* **WHAT IS NEEDED**
Wherever the word "Select" appears in a line of the records, copy that line.

* **GIVEN DATA**
__________________________________________________
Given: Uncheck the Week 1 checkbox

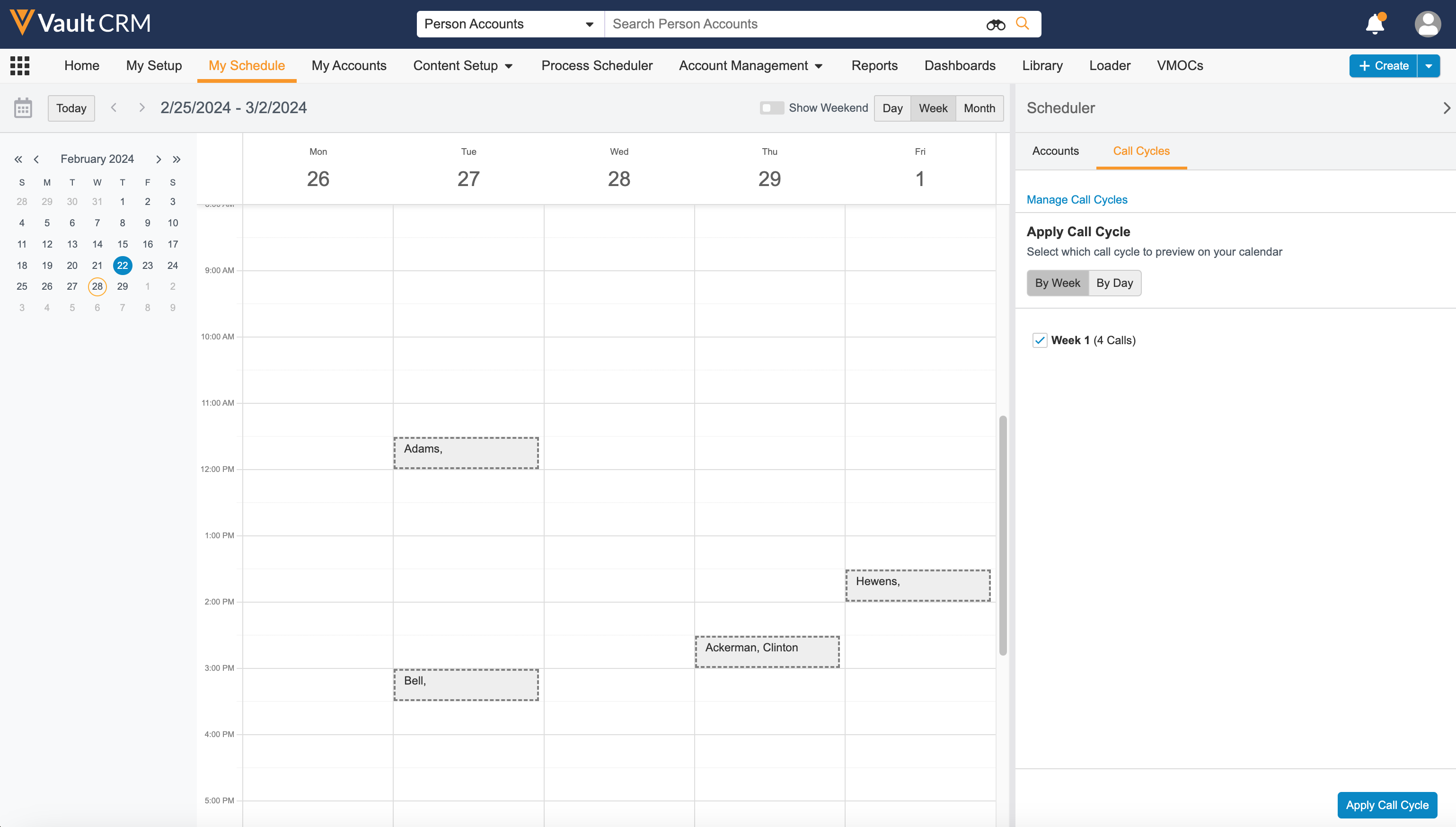Looking at the screenshot, I should click(1039, 340).
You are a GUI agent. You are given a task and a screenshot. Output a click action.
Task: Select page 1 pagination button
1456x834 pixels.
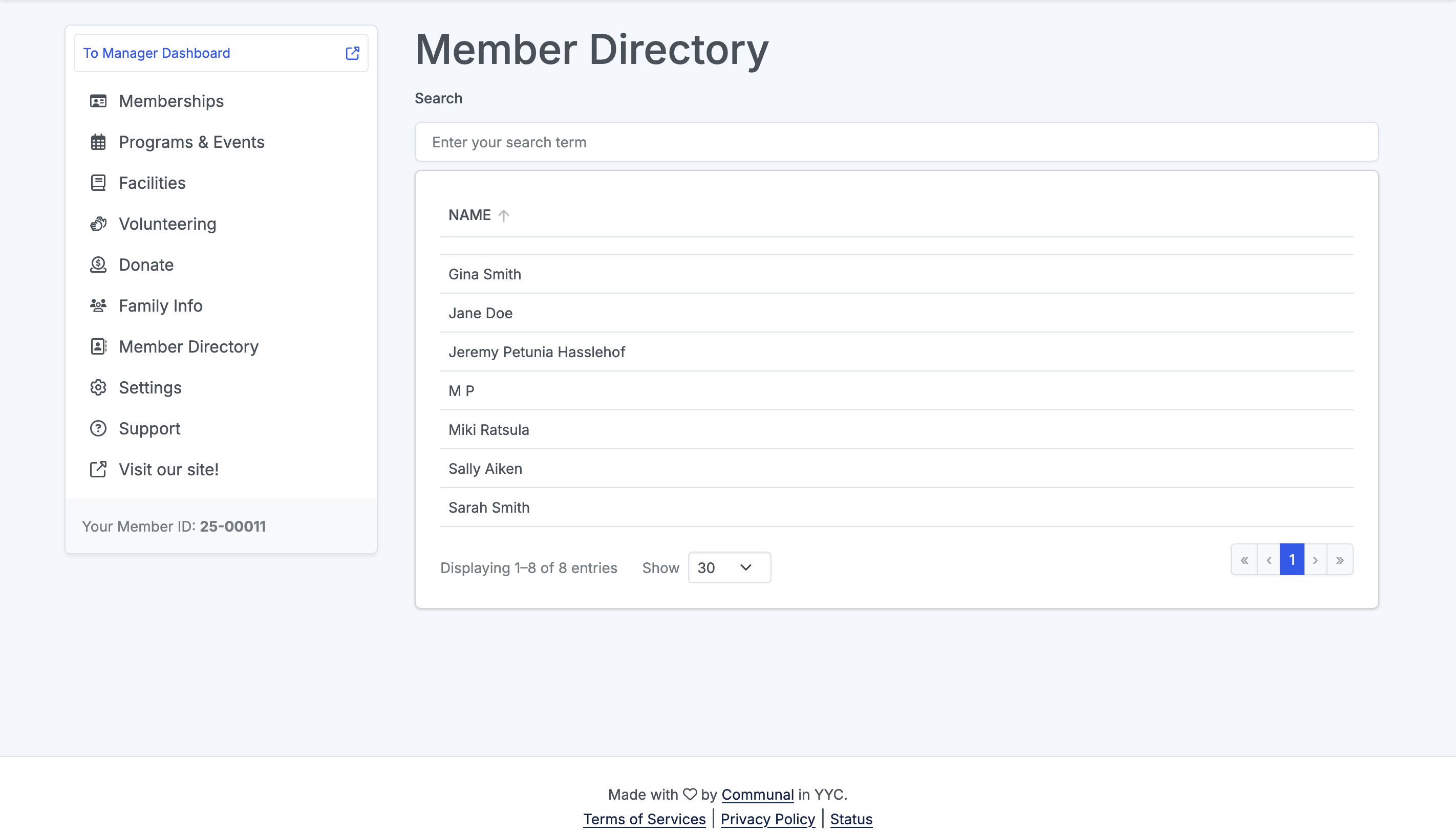pyautogui.click(x=1292, y=560)
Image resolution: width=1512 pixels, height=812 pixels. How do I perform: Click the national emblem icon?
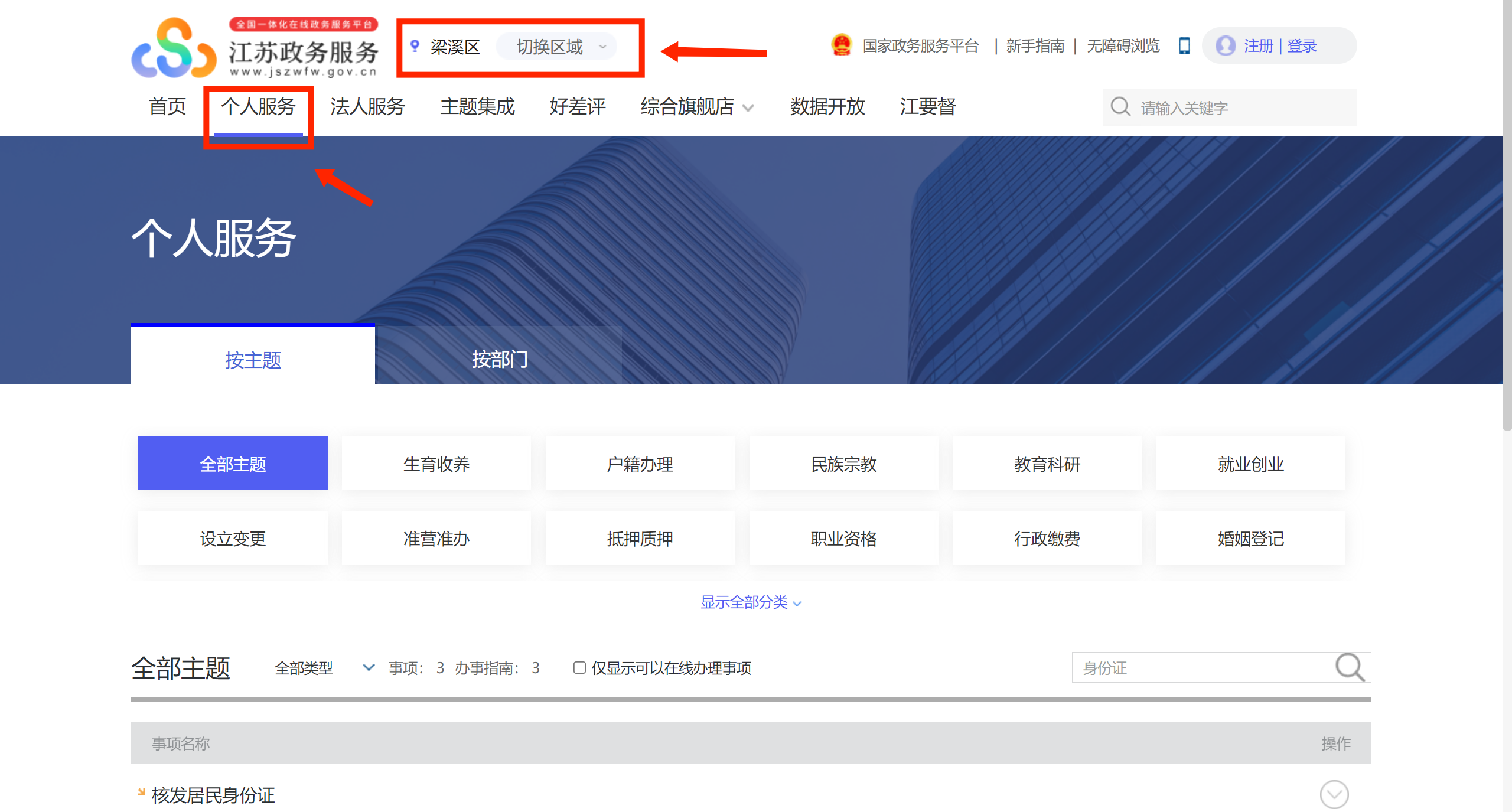point(841,45)
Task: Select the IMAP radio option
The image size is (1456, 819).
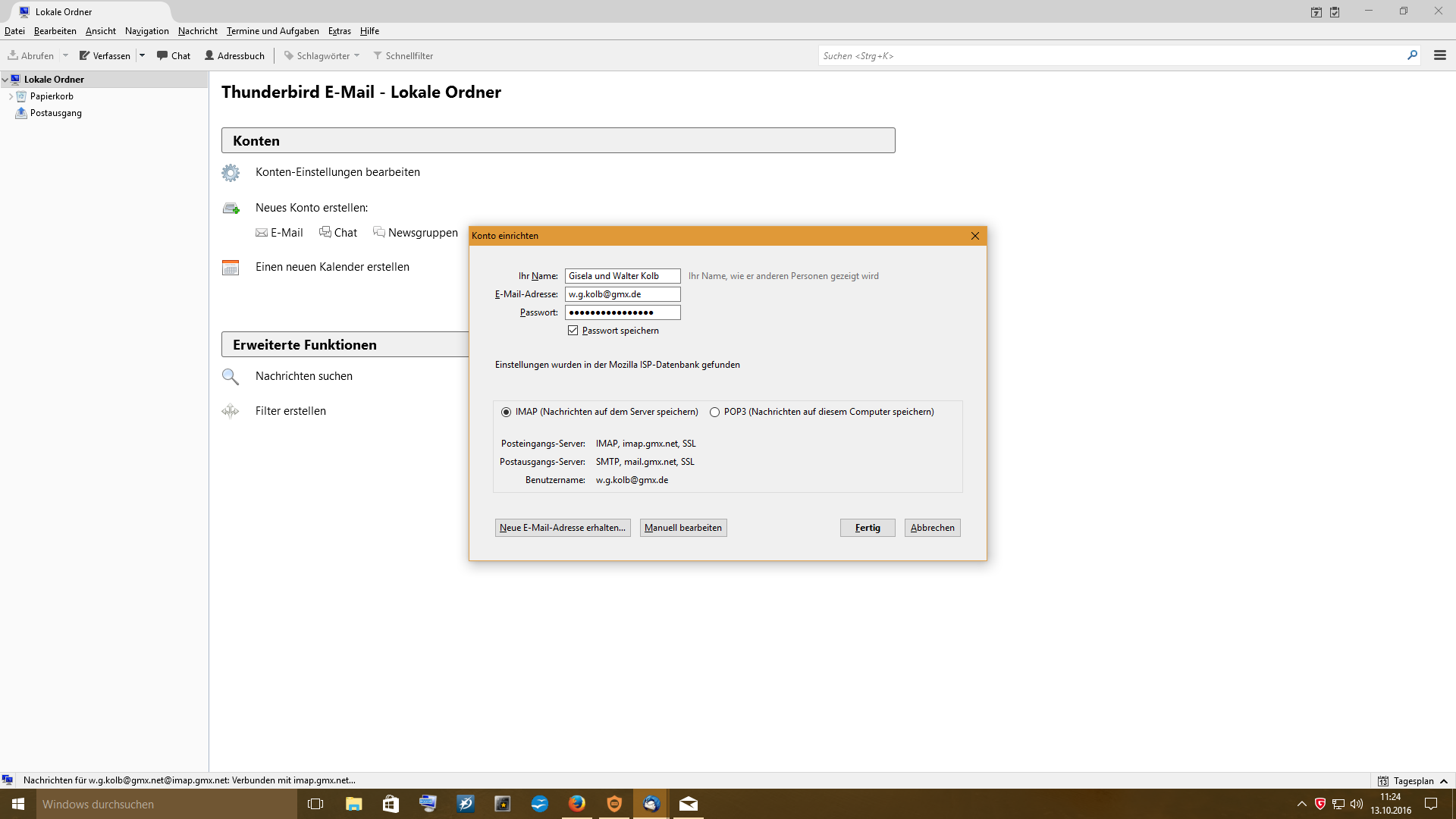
__________________________________________________
* **SOLUTION FOR THIS EXERCISE**
Task: Select page 1 pagination button
Task: Select the IMAP radio option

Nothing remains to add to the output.